Oberlin大学のHenle教授が書いたAlgebraic　Topologyを勉強しています。Currently, after reading about vector fields, plane homology, the Jordan curve theorem, Poincare's index lemma, surfaces, etc, I am trying to understand homology groups of complexes. After reading about the definitions of complex, simplex, and incidence coefficients, I encountered a passage about graph theory (as graphs are a type of complex). For the time being, I am skipping this (although the Seven Bridges of Konigsberg problem is of interest). The next passage recounts group theory (particularly abelian groups), and shows small groups (eg cyclic group of order 3), infinite groups (integers), and symmetry groups (eg dihedral group). Next is a discussion of chains and chain groups, including k-cycles and k-boundaries. An interesting postulate here is that all boundaries are cycles (have null boundary).
Next is the definition of Homology Group, which is a group Zk(K) of k-cycles such that homology is used in place of equality for the group axioms is called Hk(K), the kth homology group of K. So groups H0(K), H1(K), and H2(K) can be evaluated for a given complex. The homology groups are calculated for a cube and a torus.
After this, an interesting discussion of invariance (that homology groups are invariant over triangulation of a given surface) occurs.
Thereafter, the concept of Betti numbers is explored, and this is where I am somewhat bemused. A Betti number (discovered by Betti in 1870) indicates the rank of the group, which is the number of elements in its basis. The zeroth Betti number is one for all connected surfaces. Why is this? Considering the 0th homology group on the sphere (in the form of a cube). . .

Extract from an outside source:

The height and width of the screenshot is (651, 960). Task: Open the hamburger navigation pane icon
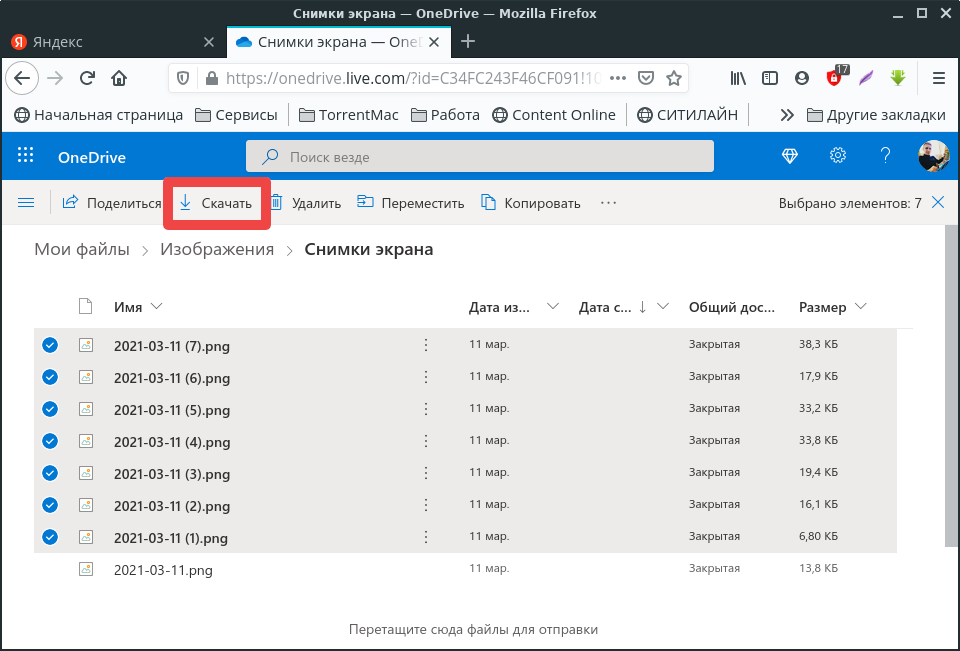point(26,203)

In order to find the Betti numbers (written hk), we must first find the basis of the homology group. In order to find the basis, we must understand what a basis is and what the elements of the group are. A basis is a subset of the group such that: 1. all elements of the group depend on the basis and 2. no elements of the basis set depend on the others. In order to understand this definition, we must first understand what it means to depend on some set. I had always read that dependency was based on whether a quantity was a linear combination of elements in some set. However, the text uses the more restrictive definition: x depends on A {y1, y2, ..., yn} if x = a1y1+a2y2+...+anyn where values a1, a2, ..., an are either 0 or 1.

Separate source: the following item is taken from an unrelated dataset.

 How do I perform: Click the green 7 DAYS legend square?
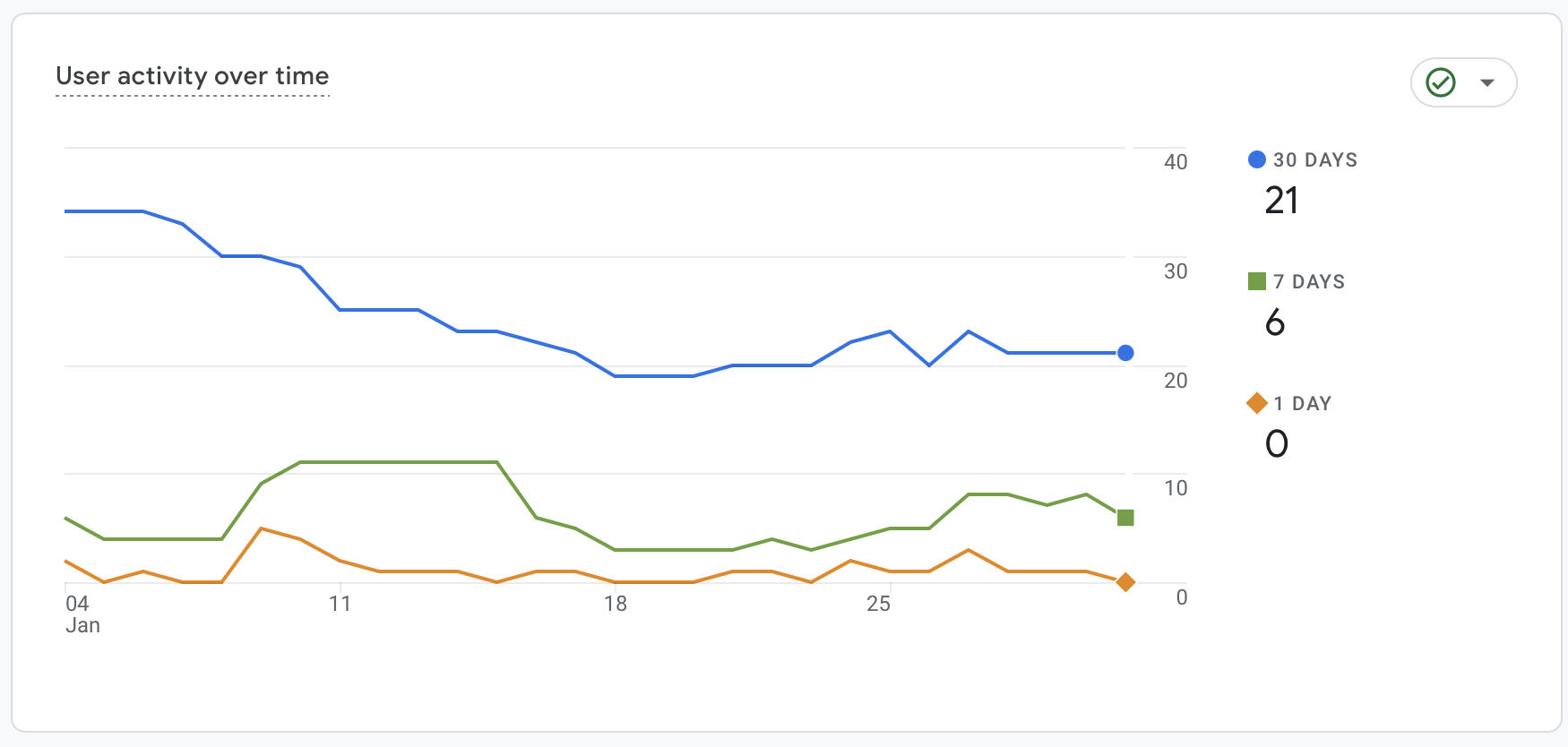[x=1256, y=281]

Back to the H0(sphere as a cube complex) there are two possible cycles of vertices. Cycles containing an even number of vertices are boundaries (example is 2 vertices). A case of how four vertices are a boundary of a single 1-chain is confusing, but a one-chain can consist of 2 disjoint 1-simplexes. Thus each segment is bound by two vertices. So any even number of vertices is homologous to any other set of even number of vertices. This holds even if they are not disjoint, as (A+B) + (B+C) = (A+C). A set of an odd number of vertices is not homologous to a set of an even number of vertices, but it is homologous to a set of an odd number of vertices. Thus, there are two classes of elements in this group, cycles of even vertices and cycles of odd vertices. The even vertex cycles are represented by epsilon, and the odd-vertex cycles are represented by theta. epsilon + epsilon = epsilon, and epsilon + theta = theta. theta + theta = epsilon and theta+epsilon = theta. Thus, this group is isomorphic to the cyclic group C2. The book explains that the zeroth Betti number h0 is 1 on a connected surface, because any two vertices are homologous
I am not sure how this argument proves that any 0-cycle is dependent on only one vertex (ie one vertex is the basis). In the case of the cube above, a single vertex is a 0-cycle of an odd number of vertices. If it is added to itself, the outcome is the null-cycle (even number of vertices), so a single vertex does generate all group members, since any even cycle is homologous to another even cycle and any odd cycle is homologous to another odd cycle.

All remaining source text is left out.